In OpenGL you can draw only back-facing polygons, only front facing polygons or both. If you render a manifold triangle mesh, then clear the frame-buffer but not the depth buffer, then again render only the back facing polygons. What do expect to see?
I think the following answer given to me is wrong:
You should see the back facing
triangles. The first render pass will
result in the depth buffer having the
depth values of the triangles that are
front facing. The second render pass
you are rendering the back facing
triangles, hence those that have the
greatest depth value. Every triangle
that is rasterized will have its depth
value compared to the current depth
value for that pixel. Since the depth
buffer is set to all the closest depth
values (small values) but is
discriminating on the farthest depth
values (large values) the back facing
triangles will be rendered."
But I think the answer is:
Since the depth buffer is not cleared, and still contains the depth values of the front facing triangles, it would throw out the back facing triangles, and display nothing.
Which answer is correct?
It depends!
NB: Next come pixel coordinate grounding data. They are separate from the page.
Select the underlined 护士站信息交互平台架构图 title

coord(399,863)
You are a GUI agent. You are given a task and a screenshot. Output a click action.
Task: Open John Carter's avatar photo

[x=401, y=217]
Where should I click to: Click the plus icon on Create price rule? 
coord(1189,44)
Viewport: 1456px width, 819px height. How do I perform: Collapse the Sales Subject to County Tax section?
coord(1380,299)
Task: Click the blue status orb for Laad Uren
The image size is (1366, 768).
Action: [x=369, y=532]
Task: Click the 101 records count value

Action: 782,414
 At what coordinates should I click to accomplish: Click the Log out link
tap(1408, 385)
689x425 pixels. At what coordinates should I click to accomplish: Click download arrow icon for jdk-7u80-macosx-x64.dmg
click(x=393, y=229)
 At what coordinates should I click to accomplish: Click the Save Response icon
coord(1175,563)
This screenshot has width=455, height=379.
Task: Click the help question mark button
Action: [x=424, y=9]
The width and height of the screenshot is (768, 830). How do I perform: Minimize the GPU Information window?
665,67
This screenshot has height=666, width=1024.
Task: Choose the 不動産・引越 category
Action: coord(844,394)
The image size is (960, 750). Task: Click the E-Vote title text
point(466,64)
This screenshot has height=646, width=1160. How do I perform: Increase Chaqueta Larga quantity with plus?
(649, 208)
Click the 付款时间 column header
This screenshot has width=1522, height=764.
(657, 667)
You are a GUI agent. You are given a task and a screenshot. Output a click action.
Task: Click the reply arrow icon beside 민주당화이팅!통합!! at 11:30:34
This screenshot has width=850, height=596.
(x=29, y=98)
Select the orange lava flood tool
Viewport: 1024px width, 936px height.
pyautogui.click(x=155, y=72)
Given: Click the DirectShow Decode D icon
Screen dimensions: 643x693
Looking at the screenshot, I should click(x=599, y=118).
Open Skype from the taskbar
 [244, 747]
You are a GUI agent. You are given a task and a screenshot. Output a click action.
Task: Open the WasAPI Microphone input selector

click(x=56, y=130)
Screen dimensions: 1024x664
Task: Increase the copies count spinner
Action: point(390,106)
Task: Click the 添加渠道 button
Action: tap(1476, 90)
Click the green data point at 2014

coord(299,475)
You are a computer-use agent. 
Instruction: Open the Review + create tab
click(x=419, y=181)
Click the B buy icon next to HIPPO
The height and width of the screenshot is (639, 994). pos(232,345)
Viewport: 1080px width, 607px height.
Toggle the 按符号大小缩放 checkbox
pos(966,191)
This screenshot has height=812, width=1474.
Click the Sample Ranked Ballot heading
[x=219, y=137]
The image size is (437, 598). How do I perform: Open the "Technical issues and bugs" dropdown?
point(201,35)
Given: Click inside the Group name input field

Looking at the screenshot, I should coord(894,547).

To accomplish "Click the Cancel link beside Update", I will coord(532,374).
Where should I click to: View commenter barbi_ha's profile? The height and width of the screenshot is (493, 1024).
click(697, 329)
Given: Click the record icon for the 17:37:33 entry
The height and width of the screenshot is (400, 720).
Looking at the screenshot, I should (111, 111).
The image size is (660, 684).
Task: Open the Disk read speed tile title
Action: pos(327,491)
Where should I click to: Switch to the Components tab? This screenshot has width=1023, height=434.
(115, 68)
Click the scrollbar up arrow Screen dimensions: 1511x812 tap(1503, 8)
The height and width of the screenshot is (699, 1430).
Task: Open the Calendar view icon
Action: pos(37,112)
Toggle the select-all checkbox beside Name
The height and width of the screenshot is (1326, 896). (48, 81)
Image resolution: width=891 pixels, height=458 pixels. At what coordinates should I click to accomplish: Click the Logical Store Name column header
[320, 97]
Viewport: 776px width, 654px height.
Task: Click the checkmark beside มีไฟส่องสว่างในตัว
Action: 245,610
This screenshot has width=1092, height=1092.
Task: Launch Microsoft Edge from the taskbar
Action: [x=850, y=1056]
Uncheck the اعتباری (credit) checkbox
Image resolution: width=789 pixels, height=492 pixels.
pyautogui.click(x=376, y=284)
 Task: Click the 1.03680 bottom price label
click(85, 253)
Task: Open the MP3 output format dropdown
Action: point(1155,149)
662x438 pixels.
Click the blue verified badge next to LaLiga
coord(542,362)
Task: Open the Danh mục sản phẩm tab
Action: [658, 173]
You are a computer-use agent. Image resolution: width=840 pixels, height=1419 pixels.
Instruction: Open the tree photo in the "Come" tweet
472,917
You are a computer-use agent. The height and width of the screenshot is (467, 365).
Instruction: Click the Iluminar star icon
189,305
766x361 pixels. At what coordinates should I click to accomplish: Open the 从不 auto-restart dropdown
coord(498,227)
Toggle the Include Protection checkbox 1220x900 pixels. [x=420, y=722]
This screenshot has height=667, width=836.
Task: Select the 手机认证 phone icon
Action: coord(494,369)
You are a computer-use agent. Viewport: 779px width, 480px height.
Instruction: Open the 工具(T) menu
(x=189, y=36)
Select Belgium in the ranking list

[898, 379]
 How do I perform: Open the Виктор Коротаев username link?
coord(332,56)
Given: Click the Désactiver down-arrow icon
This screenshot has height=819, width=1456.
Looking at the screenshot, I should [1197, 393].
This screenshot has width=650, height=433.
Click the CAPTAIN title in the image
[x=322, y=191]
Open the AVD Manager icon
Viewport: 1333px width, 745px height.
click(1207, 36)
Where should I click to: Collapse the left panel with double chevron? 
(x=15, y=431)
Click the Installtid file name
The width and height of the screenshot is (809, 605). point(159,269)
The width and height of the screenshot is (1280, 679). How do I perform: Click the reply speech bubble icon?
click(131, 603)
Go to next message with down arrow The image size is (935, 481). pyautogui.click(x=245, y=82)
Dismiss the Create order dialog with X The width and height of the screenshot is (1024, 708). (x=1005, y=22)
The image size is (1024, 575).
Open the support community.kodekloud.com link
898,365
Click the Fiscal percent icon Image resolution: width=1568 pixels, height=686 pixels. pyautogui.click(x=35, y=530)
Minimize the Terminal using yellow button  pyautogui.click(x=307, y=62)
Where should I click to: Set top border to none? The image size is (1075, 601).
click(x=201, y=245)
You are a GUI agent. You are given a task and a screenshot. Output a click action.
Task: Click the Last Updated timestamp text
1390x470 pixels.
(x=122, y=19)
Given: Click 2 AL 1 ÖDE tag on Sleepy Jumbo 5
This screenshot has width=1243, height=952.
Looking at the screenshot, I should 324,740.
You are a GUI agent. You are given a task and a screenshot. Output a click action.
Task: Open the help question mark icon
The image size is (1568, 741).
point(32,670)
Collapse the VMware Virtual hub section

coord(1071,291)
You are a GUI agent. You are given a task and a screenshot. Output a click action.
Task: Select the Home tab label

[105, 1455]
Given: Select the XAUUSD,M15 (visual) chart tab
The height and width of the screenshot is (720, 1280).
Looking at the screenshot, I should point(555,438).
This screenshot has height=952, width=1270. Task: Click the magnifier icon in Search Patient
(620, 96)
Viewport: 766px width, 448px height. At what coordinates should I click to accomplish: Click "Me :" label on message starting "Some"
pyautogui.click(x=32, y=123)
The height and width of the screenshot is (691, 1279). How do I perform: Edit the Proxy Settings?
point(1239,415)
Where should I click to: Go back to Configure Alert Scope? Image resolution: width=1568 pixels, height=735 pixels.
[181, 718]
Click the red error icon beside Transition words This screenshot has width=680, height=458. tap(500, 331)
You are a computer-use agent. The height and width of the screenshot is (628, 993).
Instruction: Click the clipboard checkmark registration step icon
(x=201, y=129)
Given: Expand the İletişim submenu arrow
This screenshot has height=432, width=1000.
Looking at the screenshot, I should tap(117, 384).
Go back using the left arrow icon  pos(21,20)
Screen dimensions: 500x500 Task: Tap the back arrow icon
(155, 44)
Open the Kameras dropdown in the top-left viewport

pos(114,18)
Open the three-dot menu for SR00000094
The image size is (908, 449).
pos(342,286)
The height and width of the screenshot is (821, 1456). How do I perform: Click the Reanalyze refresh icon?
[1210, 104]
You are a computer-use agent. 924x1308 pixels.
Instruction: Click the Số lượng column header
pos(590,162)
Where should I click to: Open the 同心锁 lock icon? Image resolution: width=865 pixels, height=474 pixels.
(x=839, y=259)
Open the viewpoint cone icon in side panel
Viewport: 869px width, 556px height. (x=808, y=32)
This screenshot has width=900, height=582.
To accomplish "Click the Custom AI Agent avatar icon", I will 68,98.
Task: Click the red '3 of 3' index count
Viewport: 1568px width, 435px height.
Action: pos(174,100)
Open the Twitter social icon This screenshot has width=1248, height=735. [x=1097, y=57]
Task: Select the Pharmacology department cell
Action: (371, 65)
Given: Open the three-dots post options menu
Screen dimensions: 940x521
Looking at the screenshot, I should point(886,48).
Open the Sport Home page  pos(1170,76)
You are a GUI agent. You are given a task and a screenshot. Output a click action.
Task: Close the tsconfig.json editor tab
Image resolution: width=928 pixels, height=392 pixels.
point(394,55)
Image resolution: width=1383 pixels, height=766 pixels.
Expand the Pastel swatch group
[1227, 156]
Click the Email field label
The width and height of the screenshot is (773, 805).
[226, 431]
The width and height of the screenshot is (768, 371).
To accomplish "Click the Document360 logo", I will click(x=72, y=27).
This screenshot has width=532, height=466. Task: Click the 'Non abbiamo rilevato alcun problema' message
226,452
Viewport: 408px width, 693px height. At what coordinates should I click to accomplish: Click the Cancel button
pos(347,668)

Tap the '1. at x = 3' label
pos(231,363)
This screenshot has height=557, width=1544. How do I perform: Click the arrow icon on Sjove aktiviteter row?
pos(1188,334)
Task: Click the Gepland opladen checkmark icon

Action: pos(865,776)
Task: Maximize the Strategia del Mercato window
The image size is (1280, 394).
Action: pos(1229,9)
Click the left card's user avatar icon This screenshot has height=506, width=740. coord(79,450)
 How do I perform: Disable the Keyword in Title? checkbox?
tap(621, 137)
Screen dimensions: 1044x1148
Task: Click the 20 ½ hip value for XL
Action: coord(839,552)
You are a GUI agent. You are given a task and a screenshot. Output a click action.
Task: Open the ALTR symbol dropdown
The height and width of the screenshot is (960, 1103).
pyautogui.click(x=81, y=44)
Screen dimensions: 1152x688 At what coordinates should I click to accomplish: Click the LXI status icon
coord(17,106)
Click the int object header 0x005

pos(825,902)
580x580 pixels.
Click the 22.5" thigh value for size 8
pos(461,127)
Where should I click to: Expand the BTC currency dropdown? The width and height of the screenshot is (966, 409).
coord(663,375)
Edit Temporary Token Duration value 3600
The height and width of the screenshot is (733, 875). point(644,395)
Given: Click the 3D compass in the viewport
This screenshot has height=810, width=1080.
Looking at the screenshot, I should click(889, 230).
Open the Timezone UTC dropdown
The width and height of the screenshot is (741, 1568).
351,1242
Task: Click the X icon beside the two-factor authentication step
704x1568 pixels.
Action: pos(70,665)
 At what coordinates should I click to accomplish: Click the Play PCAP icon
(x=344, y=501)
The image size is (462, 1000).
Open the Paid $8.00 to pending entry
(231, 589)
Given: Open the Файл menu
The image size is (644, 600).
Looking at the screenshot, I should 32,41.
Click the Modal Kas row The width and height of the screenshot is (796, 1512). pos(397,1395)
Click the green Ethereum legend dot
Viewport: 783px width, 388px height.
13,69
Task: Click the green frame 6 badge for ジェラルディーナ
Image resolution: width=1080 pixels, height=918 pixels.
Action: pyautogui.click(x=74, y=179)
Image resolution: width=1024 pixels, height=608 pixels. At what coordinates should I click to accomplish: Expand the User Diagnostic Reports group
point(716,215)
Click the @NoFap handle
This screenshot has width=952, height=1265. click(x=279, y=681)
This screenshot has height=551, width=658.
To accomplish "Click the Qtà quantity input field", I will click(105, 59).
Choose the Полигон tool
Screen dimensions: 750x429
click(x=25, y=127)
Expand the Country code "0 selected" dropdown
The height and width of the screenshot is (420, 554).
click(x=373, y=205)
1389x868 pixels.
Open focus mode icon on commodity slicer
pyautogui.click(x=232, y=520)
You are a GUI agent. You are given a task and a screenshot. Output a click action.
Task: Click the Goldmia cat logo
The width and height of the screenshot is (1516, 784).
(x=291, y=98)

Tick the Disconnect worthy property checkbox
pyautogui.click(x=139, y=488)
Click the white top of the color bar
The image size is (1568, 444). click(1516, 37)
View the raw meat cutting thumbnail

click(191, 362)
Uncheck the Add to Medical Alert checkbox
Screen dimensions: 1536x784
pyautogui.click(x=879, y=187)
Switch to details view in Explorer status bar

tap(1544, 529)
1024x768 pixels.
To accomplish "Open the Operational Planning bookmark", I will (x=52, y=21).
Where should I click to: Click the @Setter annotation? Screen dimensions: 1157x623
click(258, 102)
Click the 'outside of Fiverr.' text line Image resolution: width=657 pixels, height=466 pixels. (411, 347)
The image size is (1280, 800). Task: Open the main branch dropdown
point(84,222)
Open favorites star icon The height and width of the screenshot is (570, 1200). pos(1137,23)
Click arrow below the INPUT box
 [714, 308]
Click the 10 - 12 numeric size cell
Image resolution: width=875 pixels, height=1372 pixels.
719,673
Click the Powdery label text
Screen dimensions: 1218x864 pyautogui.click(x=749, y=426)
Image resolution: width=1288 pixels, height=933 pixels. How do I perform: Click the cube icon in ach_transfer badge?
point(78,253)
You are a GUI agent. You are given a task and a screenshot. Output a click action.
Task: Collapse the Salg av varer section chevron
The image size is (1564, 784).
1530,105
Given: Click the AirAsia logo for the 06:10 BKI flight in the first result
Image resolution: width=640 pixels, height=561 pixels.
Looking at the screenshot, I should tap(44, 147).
Assuming the mesh is of an object that is a 2-dimensional manifold (i.e. topologically equivalent to a plane over sufficiently small areas around any point on the surface) and the first pass renders front- and back-facing triangles or just front-facing ones, and the depth function is GL_LESS or GL_LEQUAL then the second paragraph is right, since the front-facing triangles are always in front of the back-facing triangles and hence will always cause the depth test to fail.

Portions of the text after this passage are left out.